Thursday, March 30, 2017

Spring is here

It is amazing how a couple of days of sunshine and warmer weather erased most of the evidence that we had a major winter storm 2 weeks ago.

Tuesday, March 14, 2017

Pi Day 2017

Happy Pi day (and a snowy one in the Northeastern US)! One of the early childhood mathematical memories I had was learning that π can be approximated by 22/7 and accurate up to 2 decimal places, a fact that was known since antiquity. In particular, Archimedes gave the first proof that 22/7 is strictly larger than π. The fifth century Chinese mathematician and astronomer Zu Chongzhi gave the approximation 355/113 that is accurate up to 6 decimal places. Today, sophisticated algorithms using Ramanujan's formula and its variants can compute trillions of digits of π.

Thursday, March 9, 2017

Binomial coefficients

When studying binomial coefficients and how they form Pascal's Triangle, we learn that they are the coefficients of $(x+y)^n$, i.e.
$$(x+y)^n = \sum_{k=0}^n \left(\begin{array}{c}n\\k\end{array}\right)x^ky^{n-k}$$
Replacing $y$ with $-y$ we get:
$$(x-y)^n = \sum_{k=0}^n -1^k\left(\begin{array}{c}n\\k\end{array}\right)x^{n-k}y^{k}$$

For example, the coefficients of $(x+y)^4 = x^4 + 4x^3y + 6x^2y^2 + 4xy^3 + y^4$ are 1,4,6,4,1 which form the 5th row of Pascal's triangle.

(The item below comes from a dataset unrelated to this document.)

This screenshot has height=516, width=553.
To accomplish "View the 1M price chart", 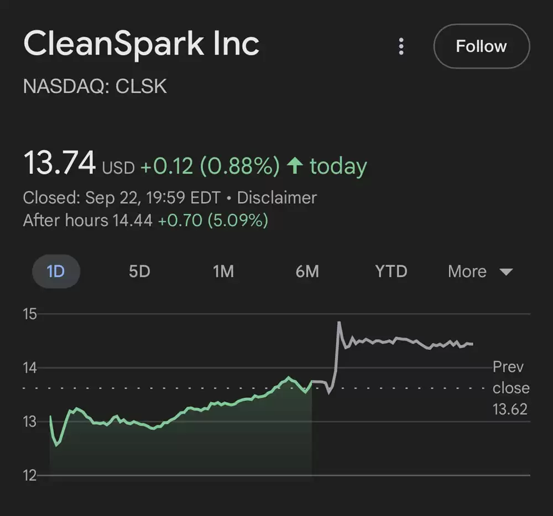I will coord(224,271).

What happens if the coefficients of the polynomial are repeated binomial coefficients such as 1,1,4,4,6,6,4,4,1,1? What is $$\sum_{k=0}^{2n+1} \left(\begin{array}{c}n\\\lfloor k/2\rfloor\end{array}\right)x^ky^{n-k}?$$

It is easy to show that this is equal to $y(x^2+y^2)^n + x(x^2+y^2)^n = (x+y)(x^2+y^2)^n$.

What about repeating coefficients with sign changes such as 1,1,-4,-4,6,6,-4,-4,1,1?
The same argument shows that 

$$\sum_{k=0}^{2n+1} -1^{\lfloor k/2\rfloor}\left(\begin{array}{c}n\\\lfloor k/2\rfloor\end{array}\right)x^{n-k}y^{k}$$

is equal to $y(x^2-y^2)^n + x(x^2-y^2)^n = (x+y)(x^2-y^2)^n$ which can be further simplified as $(x+y)^{n+1}(x-y)^n$.

If we now change the sign of every other coefficient as well, i.e. 1,-1,-4,4,6,-6,-4,4,1, -1,
we get 

$$\sum_{k=0}^{2n+1} -1^{\lfloor k/2\rfloor+n-k}\left(\begin{array}{c}n\\\lfloor k/2\rfloor\end{array}\right)x^{n-k}y^{k}$$

This can be shown to be equal to $x(x^2-y^2)^n -y(x^2-y^2)^n = (x-y)(x^2-y^2)^n$ which is equal to $(x-y)^{n+1}(x+y)^n$.

We can repeat the coefficients more than 2 times as well and show that

 $$\sum_{k=0}^{m(n+1)-1} \left(\begin{array}{c}n\\\lfloor k/m\rfloor\end{array}\right)x^ky^{n-k}$$

is equal to $\sum_{t=0}^{t=m-1}x^ty^{m-1-t}(x^m+y^m)^n$.